So late last week, I received a call from Towerstream, the new broadband provider for our workplace. So what, you say? Well, we didn’t realize we’d left Sparkplug Communications. We certainly hadn’t requested it… yet… as our contract is not up until July. It turns out that Sparkplug has divested their holdings in the Chicago and Nashville markets. Friday’s call from Towerstream, the company that acquired those holdings, was the first notification we received. Neither I, nor our office manager, as the primary/technical and billing contacts, had received so much as a phone call, email, or voice mail from Sparkplug.
Our broadband service itself has been operational throughout, and connectivity has been consistent. So I supposed this could have been a lot worse. There are enough unhappy stories out there about service providers of all types simply disappearing without warning as they became victims of the economy. We may not have received any warning, but nothing disappeared either. The woman from Towerstream who called us acted genuinely sorry at my dismay and disbelief at being notified after the sale.

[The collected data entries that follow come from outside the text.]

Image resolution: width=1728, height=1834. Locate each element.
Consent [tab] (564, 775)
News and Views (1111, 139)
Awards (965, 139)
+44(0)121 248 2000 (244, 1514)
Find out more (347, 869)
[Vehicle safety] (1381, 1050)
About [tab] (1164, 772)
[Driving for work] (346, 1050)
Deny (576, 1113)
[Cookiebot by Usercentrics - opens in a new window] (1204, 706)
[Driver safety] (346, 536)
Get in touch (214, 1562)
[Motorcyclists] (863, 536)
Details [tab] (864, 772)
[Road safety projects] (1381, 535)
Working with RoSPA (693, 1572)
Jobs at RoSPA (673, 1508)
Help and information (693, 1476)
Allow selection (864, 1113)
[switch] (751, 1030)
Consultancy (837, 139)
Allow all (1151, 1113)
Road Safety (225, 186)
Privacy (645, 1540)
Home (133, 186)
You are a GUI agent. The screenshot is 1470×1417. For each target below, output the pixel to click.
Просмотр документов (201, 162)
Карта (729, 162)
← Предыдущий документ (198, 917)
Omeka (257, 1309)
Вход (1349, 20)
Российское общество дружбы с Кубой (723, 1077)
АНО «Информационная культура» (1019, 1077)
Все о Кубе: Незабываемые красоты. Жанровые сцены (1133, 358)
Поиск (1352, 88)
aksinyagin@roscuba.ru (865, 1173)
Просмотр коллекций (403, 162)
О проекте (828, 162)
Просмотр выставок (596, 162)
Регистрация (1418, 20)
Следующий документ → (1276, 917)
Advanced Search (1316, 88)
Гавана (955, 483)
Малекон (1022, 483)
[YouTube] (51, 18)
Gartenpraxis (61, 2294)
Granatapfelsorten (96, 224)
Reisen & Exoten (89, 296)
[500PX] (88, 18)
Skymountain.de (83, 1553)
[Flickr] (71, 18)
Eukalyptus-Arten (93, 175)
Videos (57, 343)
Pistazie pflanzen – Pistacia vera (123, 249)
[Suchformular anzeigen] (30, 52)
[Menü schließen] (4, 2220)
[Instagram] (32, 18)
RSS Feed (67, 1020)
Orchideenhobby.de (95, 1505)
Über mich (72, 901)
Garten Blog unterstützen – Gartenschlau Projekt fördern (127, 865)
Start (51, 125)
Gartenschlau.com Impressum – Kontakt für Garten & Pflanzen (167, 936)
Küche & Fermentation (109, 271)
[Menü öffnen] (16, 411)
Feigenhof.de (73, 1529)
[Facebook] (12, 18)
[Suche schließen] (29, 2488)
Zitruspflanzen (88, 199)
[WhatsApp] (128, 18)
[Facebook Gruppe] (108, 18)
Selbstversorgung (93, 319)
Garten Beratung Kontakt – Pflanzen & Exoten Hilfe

There was a press release posted last month on Sparkplug’s website announcing the sale. I never saw it because this company does not do web-based trouble tickets, and there normally would be no other reason that I’d visit their website.
How hard would it have been to email that press release to affected clients, along with someone to contact with questions? How is it that anyone could think that this is an appropriate way to communicate with your clients? Yes, we are a small client with a single office and one of the less expensive service plans, but this was still not right.